Given text ->
— BEGIN —

There is a secret society that walks among us, hidden in plain sight, a cabal of sorts that spans generations and industries and may be pulling the spiritual strings of the world as we know it.
They are the Tori Amos fans, and we are legion.
To love Tori is to appreciate a catalog of sixteen solo studio albums spanning over three decades, each record rich with riddle, myth, and melodic off-roading that may frighten the uninitiated. One must summon a bit of bravery to receive the magic of this singular songcrafter– as one must with any kind of magic– and perhaps you’ll never get it. But if you do get it, it gets into you.
Often associated with the boom of willful women who soundtracked the nineties, Tori Amos directed the classical training of her childhood toward a distinctive virtuosic style, commanding the stage splayed between a piano on one side and a keyboard on the other. She has since cultivated not only a cult following of loyal showgoers, but also a wider circle of long-term listeners still crushing salves from the rocks and roiling of her work.
I’ve loved to Tori, grieved to Tori, and danced my tits off to Tori (remixed by Armand van Helden.) In an era of music wherein we are constantly told precisely what songs mean and how they should make us feel, I often seek refuge in the sonic dreamscapes of a Tori album. It was a pleasure to learn that a new album, In Times of Dragons, is arriving May 1st, and it was a treasure to speak directly with Tori Amos about “the hauntings and the whisperings” that went into it.
Read her full interview with PAPER below.
It's good to see you. I'm Ty Mitchell. I'm interviewing you for Paper Magazine.

— END —

Dataset content ->
— BEGIN —

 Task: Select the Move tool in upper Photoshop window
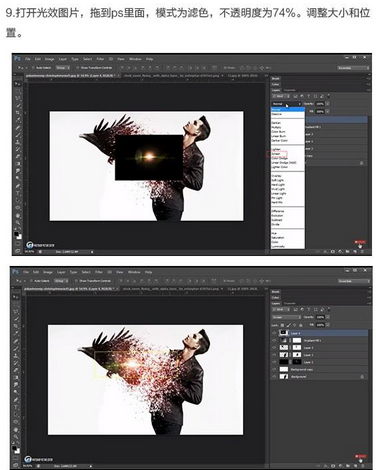[x=17, y=83]
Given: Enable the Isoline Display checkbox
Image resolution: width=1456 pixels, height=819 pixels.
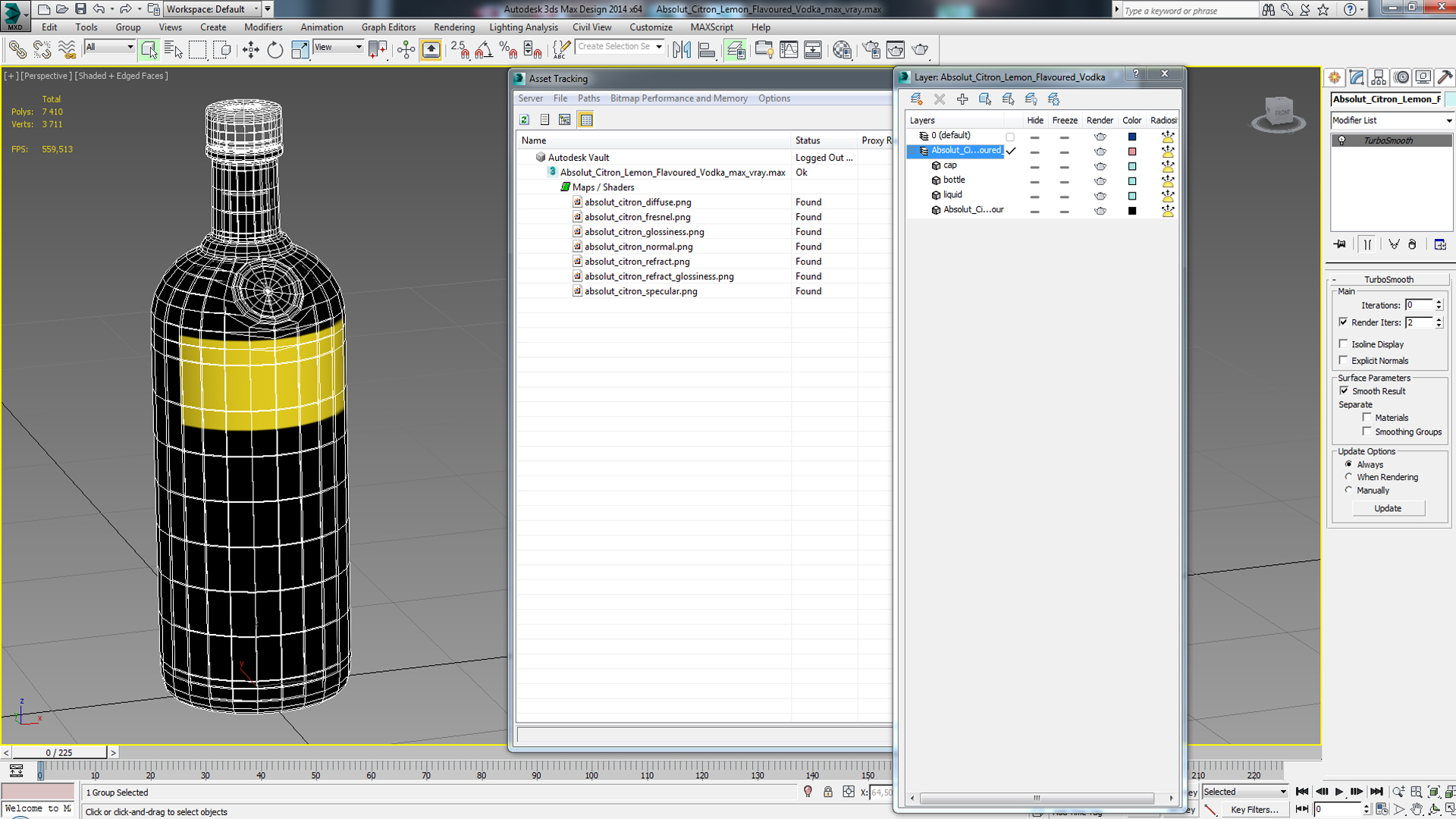Looking at the screenshot, I should 1344,344.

— END —

Requirement ->
Pick up the Tori Amos article where it stops and continue it. The lines are separate material and have nothing to do with the Tori Amos article.

Result ->
And you have the best teeth ever. Did your parents give you dental work or your parents' dentists?
No, no. I got very lucky. And I think for that reason, I was very lazy about flossing as a kid, and so it's the back that's all messed up. But no, it's really great to talk with you. How are you doing?
I'm good. I'm having some good chats with people.
Yeah?
I wasn't into the Zoom thing because I'm analog, but I find that this helps. This helps the conversation to be able to see people's eyes. It's amazing.
I feel so honored I got to listen to the album, and a track that immediately delighted me was “Provincetown.” And in it, you describe the main character of the album visiting some old bear friends in P-Town, and you talk about a “gay witch who hails from Brooklyn.”
Now, Tori, I know a lot of gay witches from Brooklyn, so you don't have to name any names, but I want to know, can you help flesh out this gay witch?
It's going to be up. I've named his name a few interviews ago, so you should be privy to that. That's Noah Michaelson from the Huffington Post.
Oh, of course. Of course. And I know that Noah is a hardcore Tori fan. He's been going to the shows forever.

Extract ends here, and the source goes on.